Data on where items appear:
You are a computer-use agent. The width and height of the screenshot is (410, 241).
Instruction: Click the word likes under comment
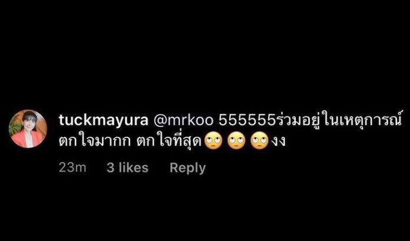[134, 168]
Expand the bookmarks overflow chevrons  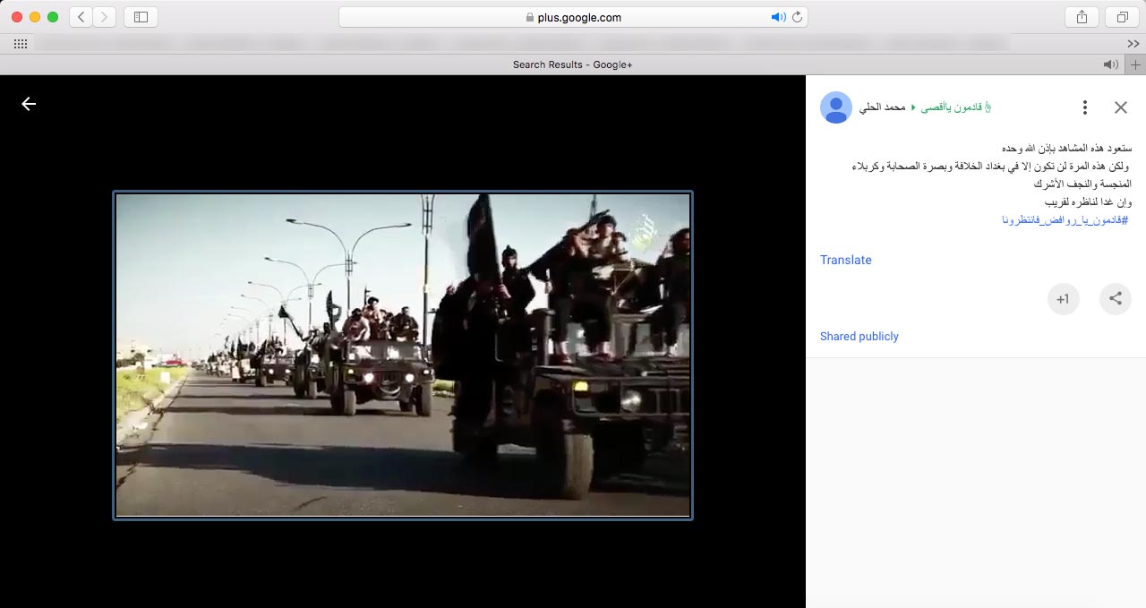(1133, 43)
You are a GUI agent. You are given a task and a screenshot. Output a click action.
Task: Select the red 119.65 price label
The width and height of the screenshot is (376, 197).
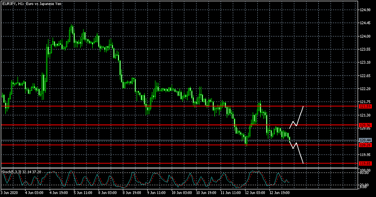click(365, 163)
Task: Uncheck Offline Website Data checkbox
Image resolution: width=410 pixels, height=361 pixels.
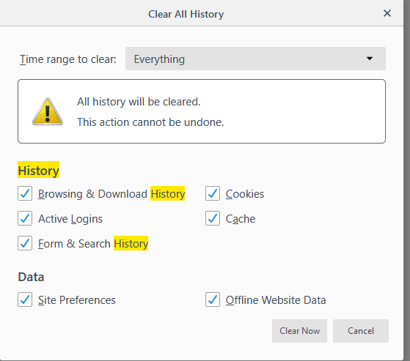Action: pyautogui.click(x=213, y=299)
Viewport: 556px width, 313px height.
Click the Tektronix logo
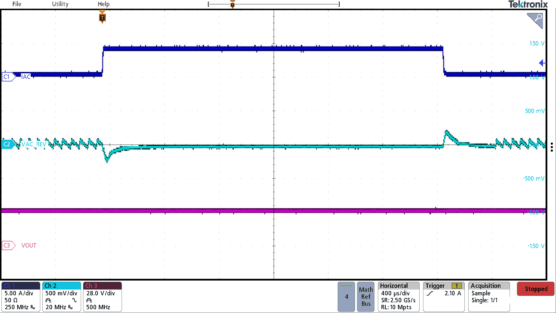pos(528,4)
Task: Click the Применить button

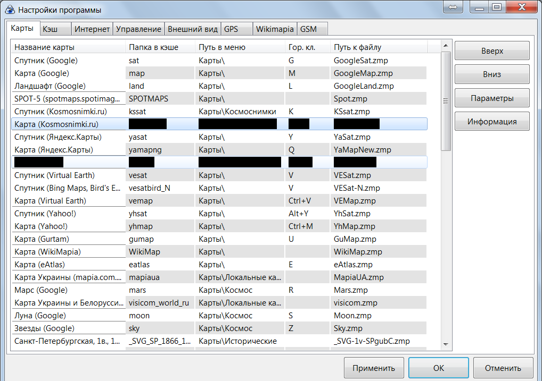Action: tap(373, 368)
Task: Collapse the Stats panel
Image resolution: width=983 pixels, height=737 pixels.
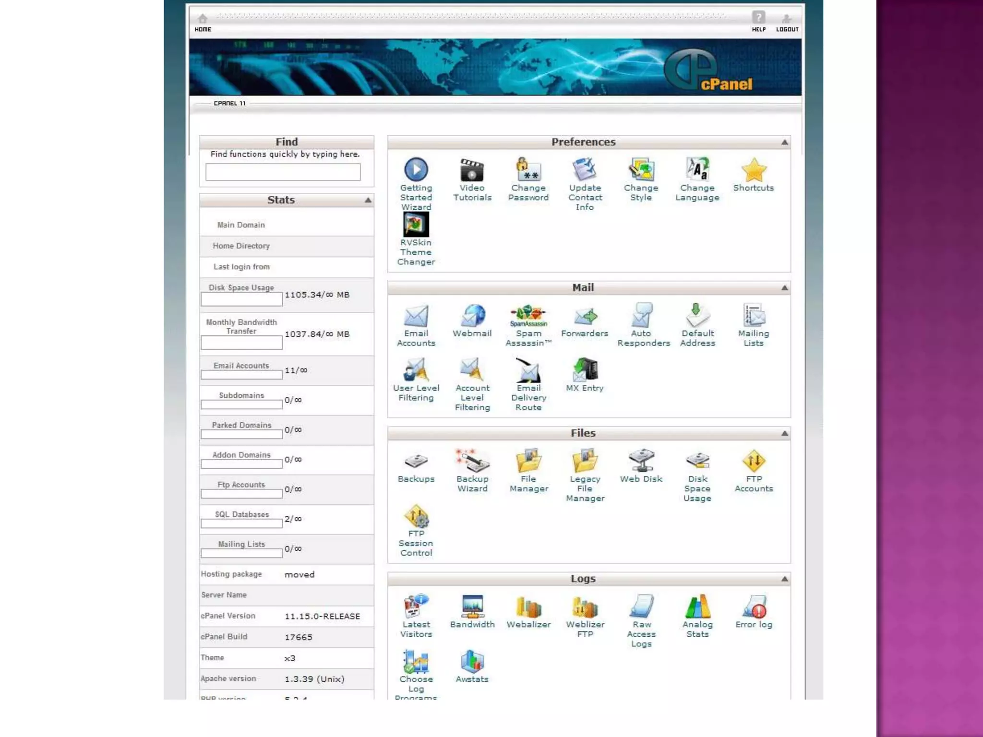Action: click(x=368, y=200)
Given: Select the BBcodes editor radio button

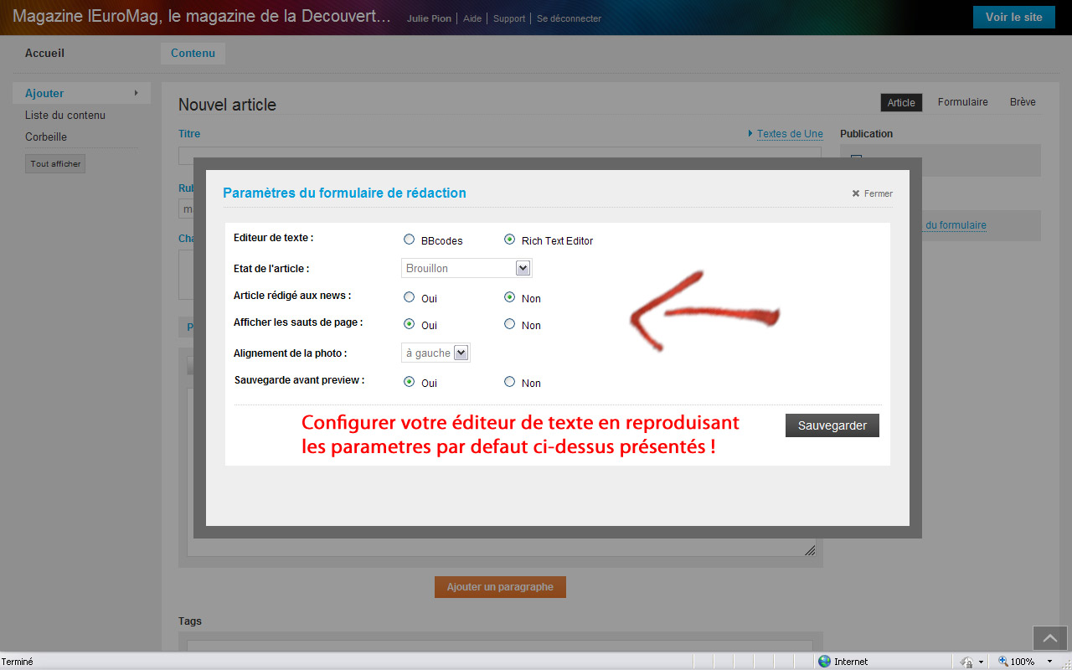Looking at the screenshot, I should point(409,240).
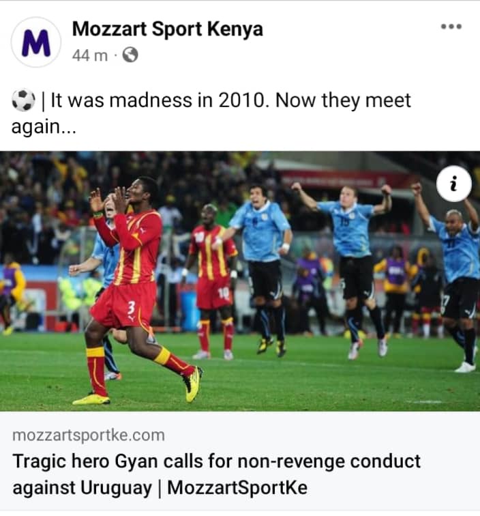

Written task
Quote the lines verbatim, starting at the line with "Viewport: 556px width, 313px height." and continuing through the end of the data above. Leave the pictures out.

Full output
Viewport: 556px width, 313px height.
Click the Tektronix logo
pos(528,4)
Task: Click the Применить button

Action: tap(373, 368)
Task: Collapse the Stats panel
Image resolution: width=983 pixels, height=737 pixels.
Action: click(x=368, y=200)
Given: Select the BBcodes editor radio button

Looking at the screenshot, I should point(409,240).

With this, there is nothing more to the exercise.